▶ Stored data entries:
_ _ _ _
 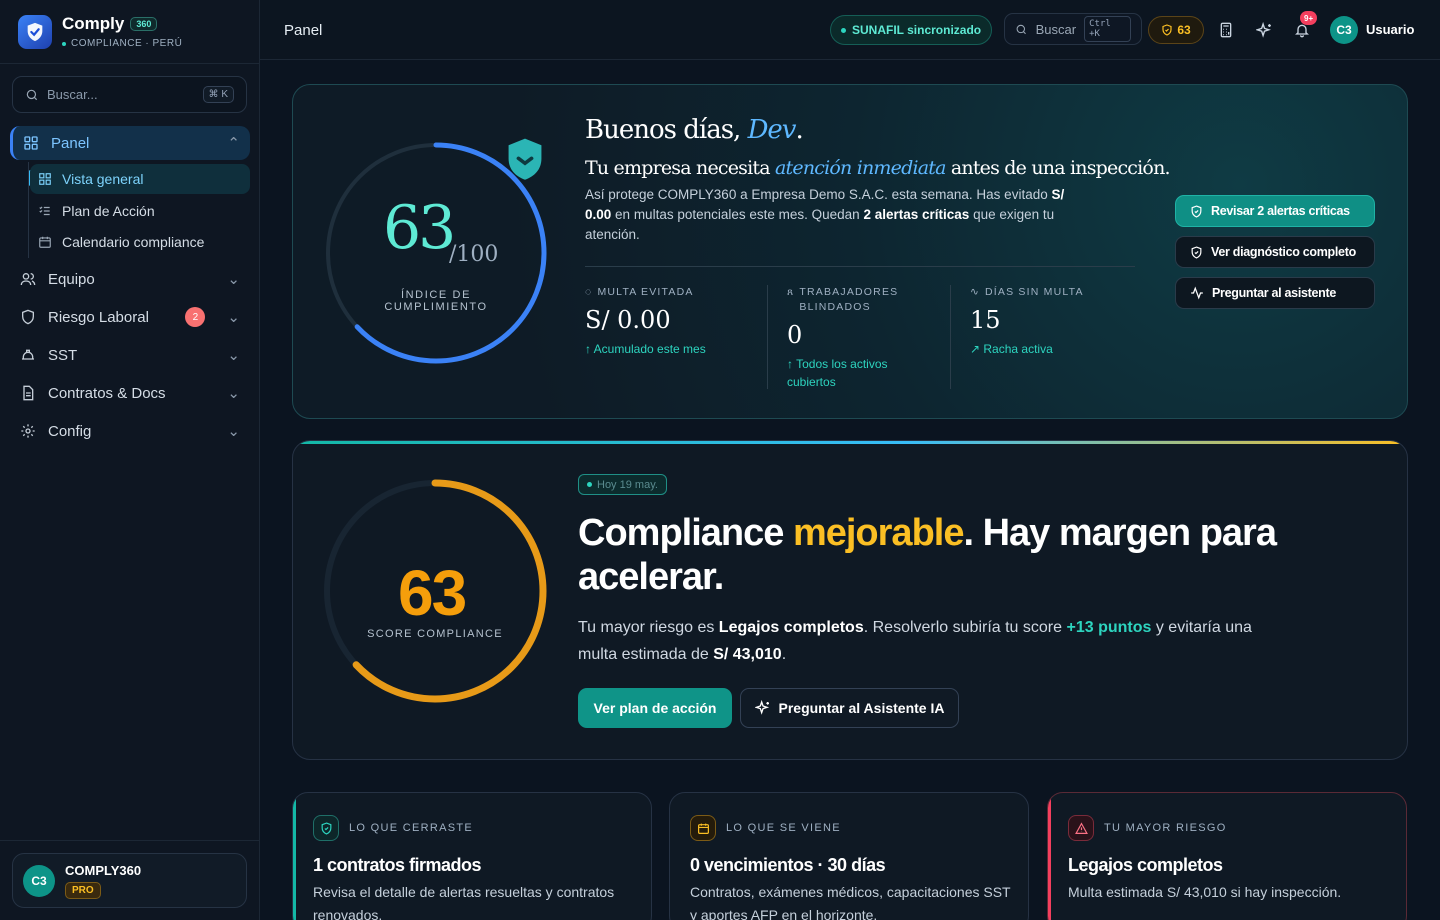 I want to click on sync-status-text: SUNAFIL sincronizado, so click(x=917, y=30).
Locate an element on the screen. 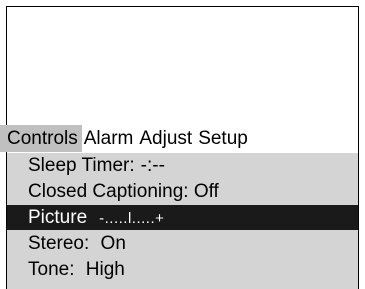 The height and width of the screenshot is (289, 365). sleep-timer-value: -:-- is located at coordinates (152, 166).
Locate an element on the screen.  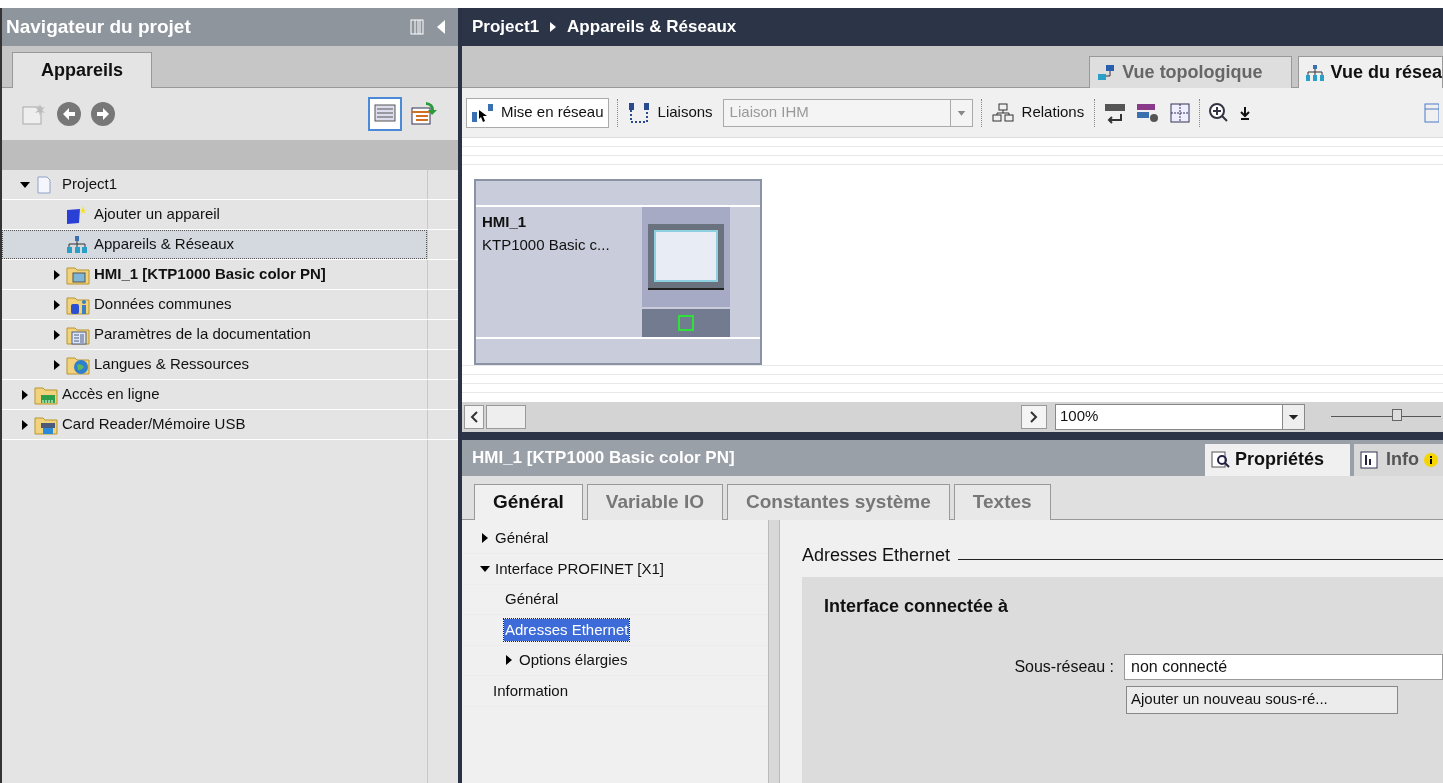
topology-icon is located at coordinates (1106, 72).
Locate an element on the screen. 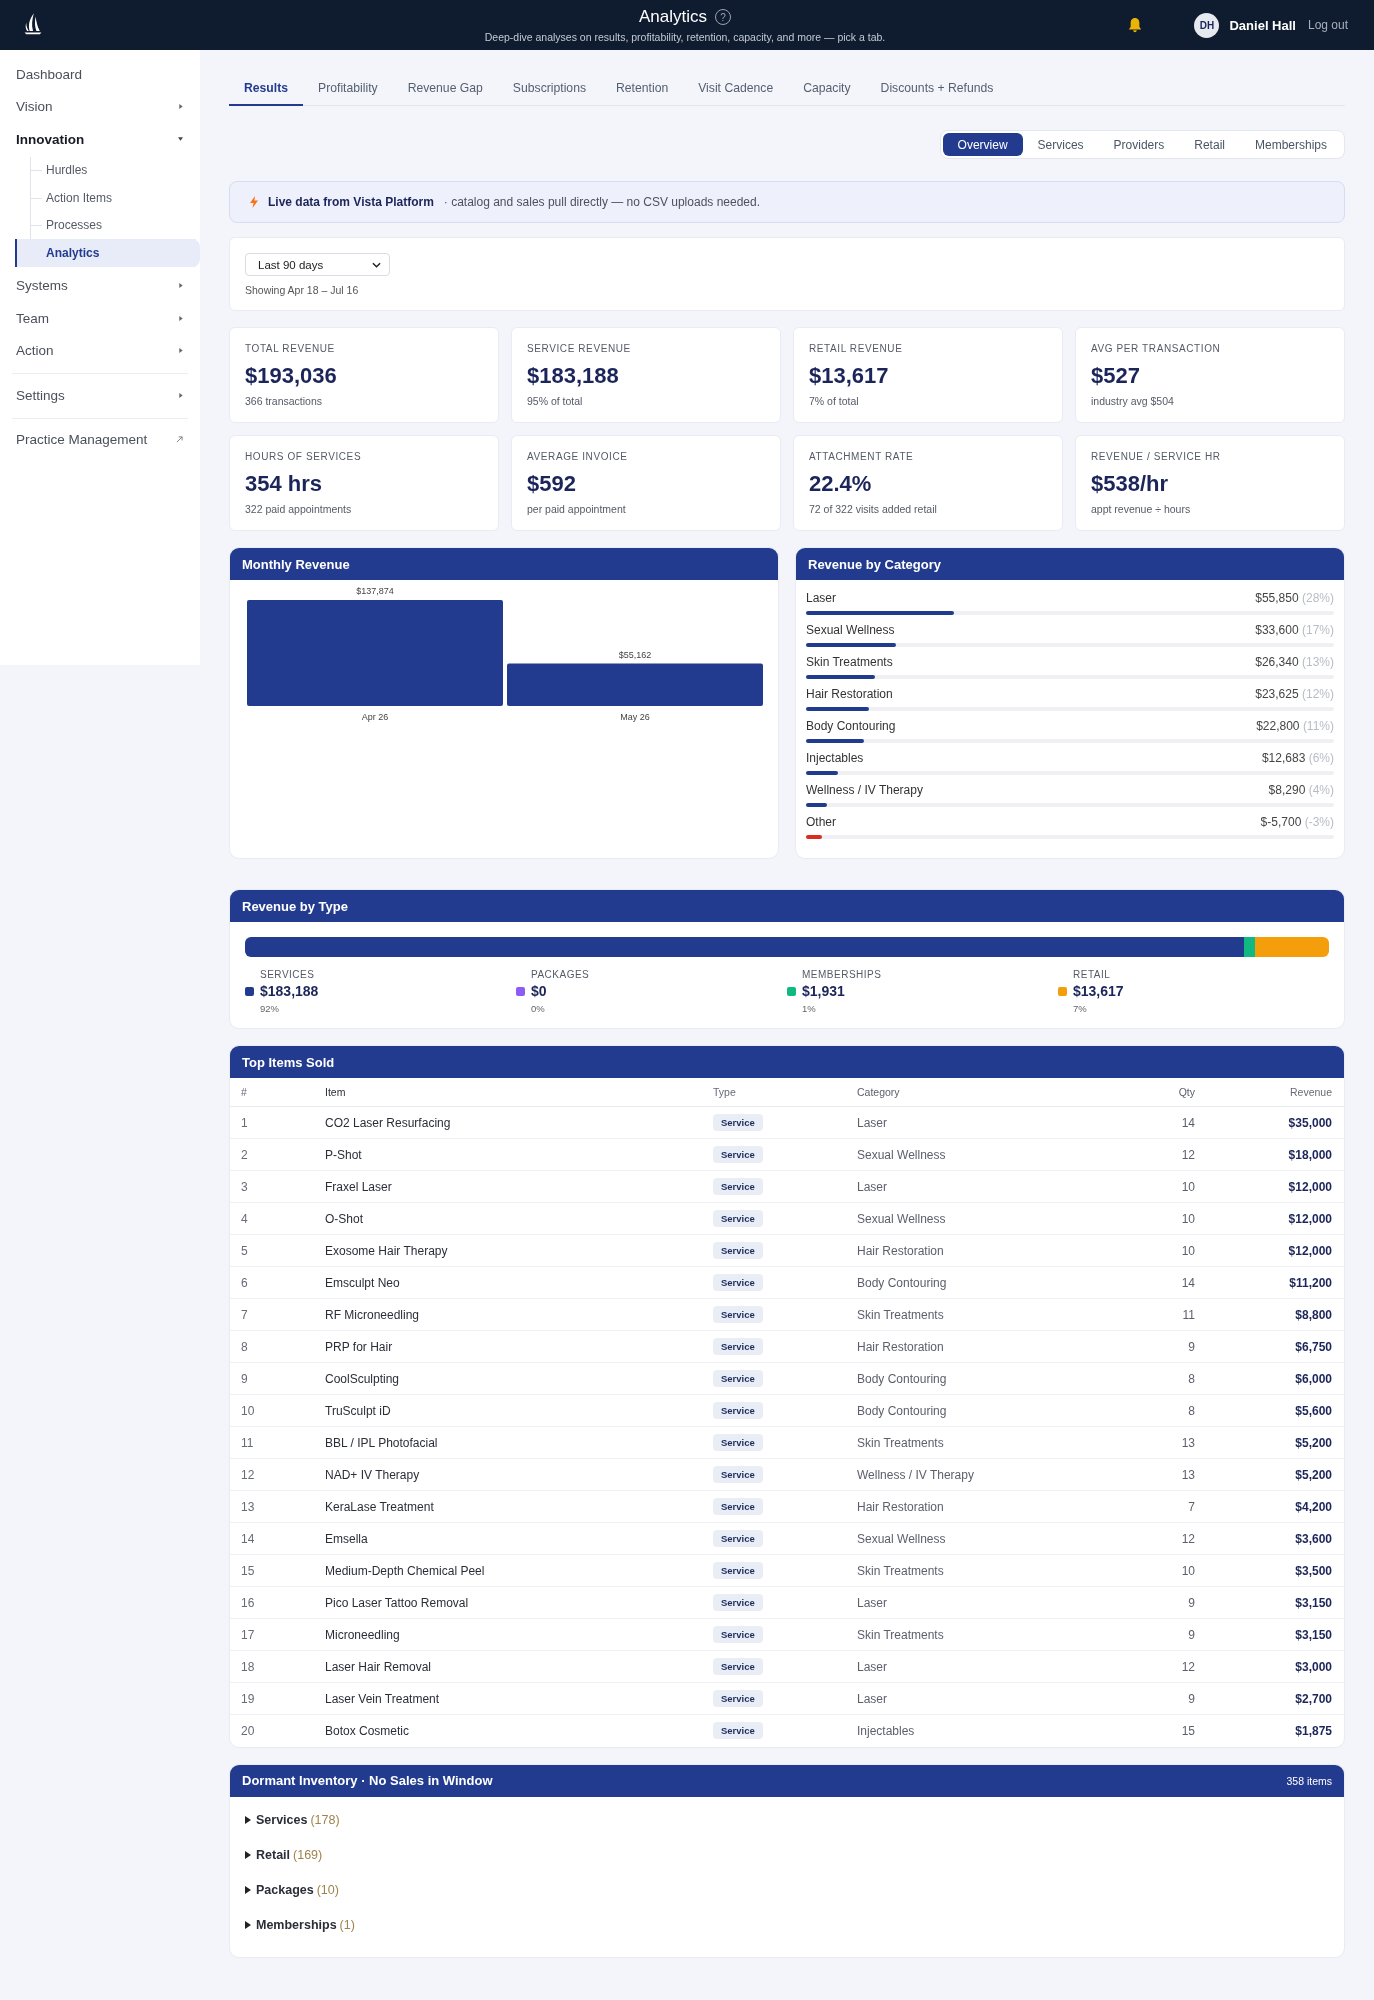  kpi-value: $592 is located at coordinates (552, 484).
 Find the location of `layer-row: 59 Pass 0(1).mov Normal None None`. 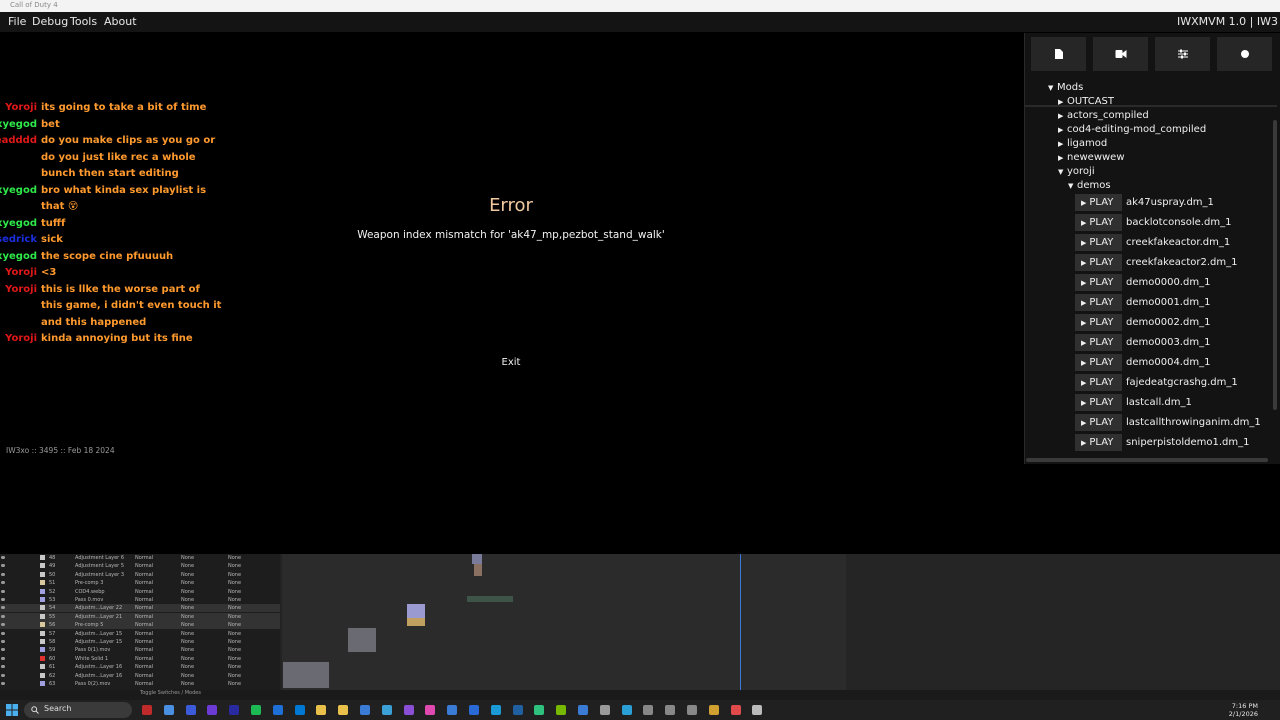

layer-row: 59 Pass 0(1).mov Normal None None is located at coordinates (140, 650).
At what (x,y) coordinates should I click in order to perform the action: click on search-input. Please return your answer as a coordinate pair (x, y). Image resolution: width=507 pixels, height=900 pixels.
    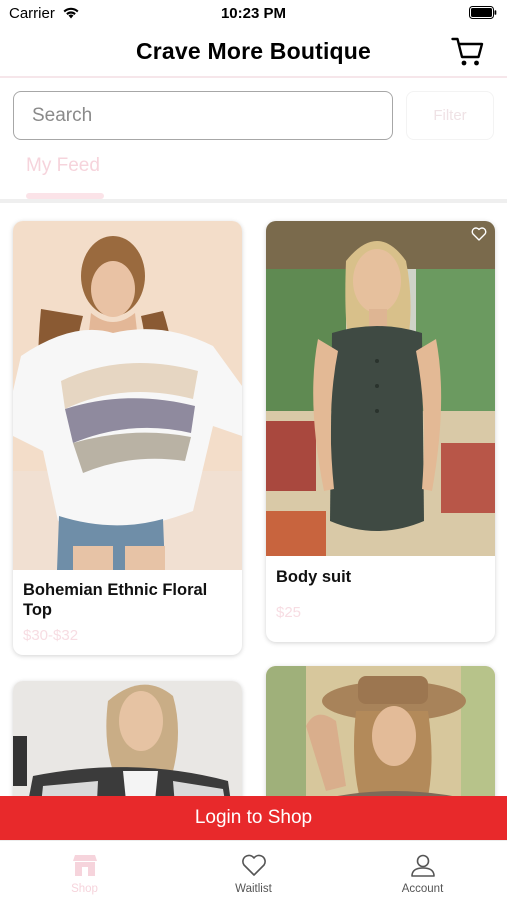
_ _ _ _
▶ EXERCISE PROMPT: Write out the stretch of material above from the line containing "Find the location" through the line containing "layer-row: 59 Pass 0(1).mov Normal None None is", with both of those lines included, reproducing them exactly. Leave the pictures out of your answer.

▶ RESPONSE:
 Find the location of `layer-row: 59 Pass 0(1).mov Normal None None`. 

layer-row: 59 Pass 0(1).mov Normal None None is located at coordinates (140, 650).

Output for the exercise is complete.